Antonio Suárez
Gijón, 1923 – Madrid, 2013
Antonio Suárez è una figura essenziale della pittura astratta spagnola del Novecento e uno degli artisti protagonisti del rinnovamento plastico della Spagna del dopoguerra. Dopo i primi contatti con la pittura e una fase iniziale legata alla figurazione, si orientò verso l’astrazione e sviluppò un linguaggio profondamente interessato alla materia, alla texture, alla luce e all’equilibrio compositivo.

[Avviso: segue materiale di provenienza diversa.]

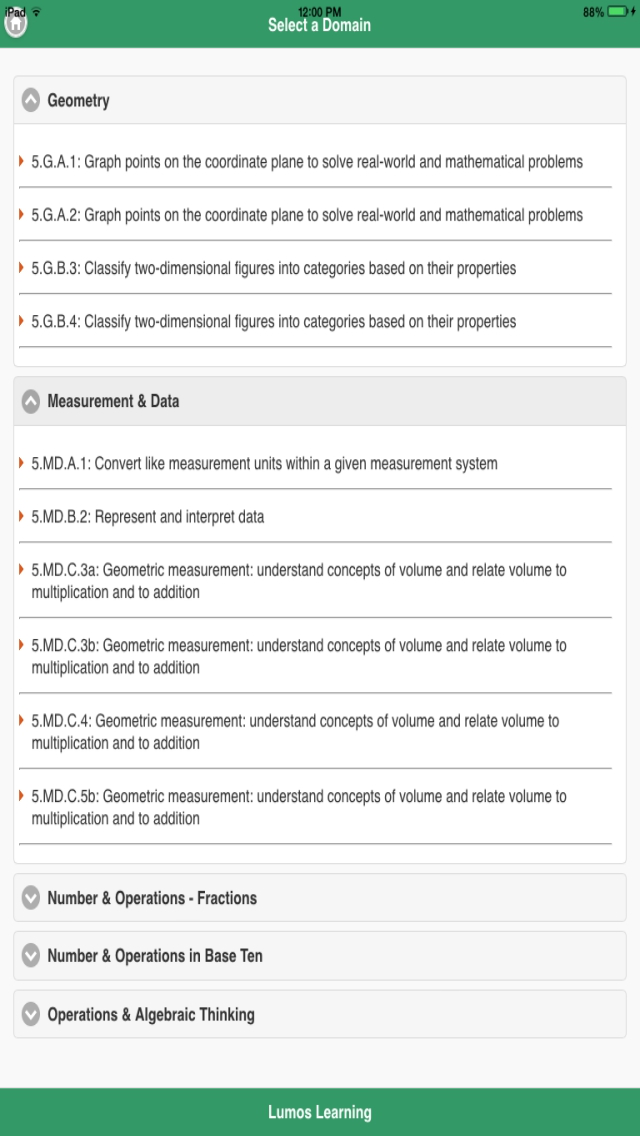Tap the home icon in header
640x1136 pixels.
tap(15, 24)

Nel 1957 partecipò alla fondazione di El Paso, insieme ad Antonio Saura, Luis Feito, Manuel Millares, Rafael Canogar e altri artisti, diventando uno dei protagonisti della rottura con i modelli artistici tradizionali dell’epoca. La sua pittura informale si caratterizza per superfici dense e lavorate, tonalità contenute e un’attenzione particolare alle possibilità espressive della materia.
Nel corso della sua carriera rappresentò la Spagna in diverse manifestazioni internazionali e mantenne una presenza costante in mostre e collezioni di riferimento. La sua opera è una testimonianza di primaria importanza sul consolidamento dell’astrazione spagnola e sulla profonda trasformazione del linguaggio pittorico nella seconda metà del Novecento.